Ingredients
- 4 slices of bacon, roughly sliced
- 1 small onion, diced
- 1 Tbsp tomato paste
- 114 oz. can of diced tomatoes, strained
- 1 C cooked chicken breast, diced
- 10-12 eggs
- 1 tsp salt
- 1 tsp dried oregano
- 1 tsp dried basil
- ¼ tsp black pepper
- Play around! Many things will work for this recipe. :)
Instructions
- Heat skillet and cook bacon pieces, remove bacon, set aside and reserve bacon fat. (depending on the bacon, if it seems like way too much grease, you can drain a little bit before adding the onions)

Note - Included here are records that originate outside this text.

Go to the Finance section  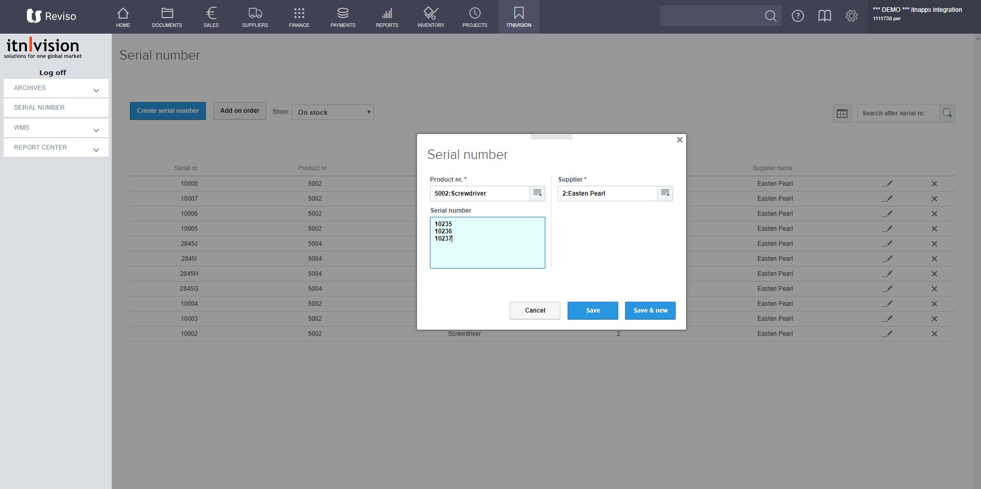tap(299, 17)
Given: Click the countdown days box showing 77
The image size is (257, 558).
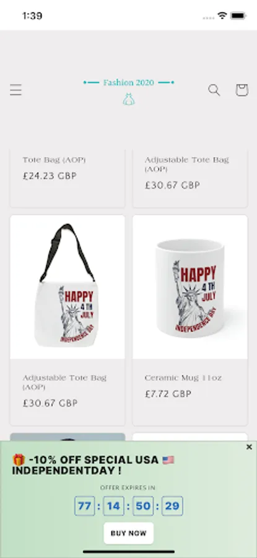Looking at the screenshot, I should (x=85, y=506).
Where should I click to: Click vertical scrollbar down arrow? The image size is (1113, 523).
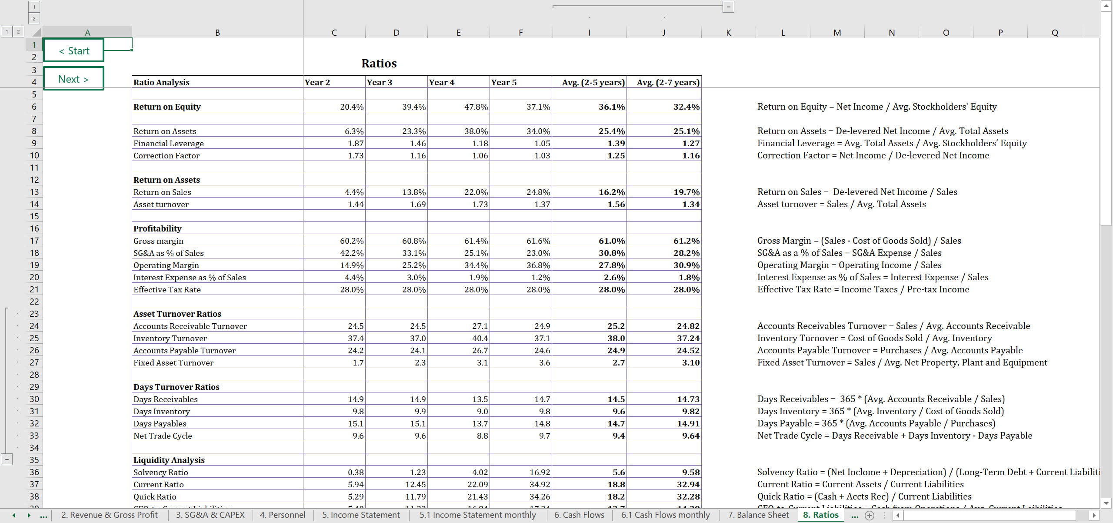(1106, 503)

- In same pan, saute onions until almost softened, about 5 minutes
- Add tomato paste, cook and stir for one minute until well incorporated with onions
- Add tomatoes, cook down for 5-7 minutes stirring frequently
- Add bacon and chicken, cook together for 4 minutes, stirring frequently
- In a separate bowl, crack and beat eggs until fluffy and bubbly
- Add oregano, basil, salt and pepper to eggs and mix
- Grease muffin tin cups (eggs will stick) or use a silicon pan or liners (For the party, I used muffn papers and they didn't come out as easy as when I use my silicone muffin pan)
- Spoon 1 Tbsp of tomato mixture plus any other additions into each muffin cup
- Pour egg mixture into muffin cups until they are ¾ full (eggs do fluff up in oven)
- Bake at 325 degrees for 25-30 minutes, or until tops become golden brown. If making them for the week, have them be very slightly underdone so that when reheated the eggs do not become overcooked.
These little nuggets were soooooo good! Can't wait to make them!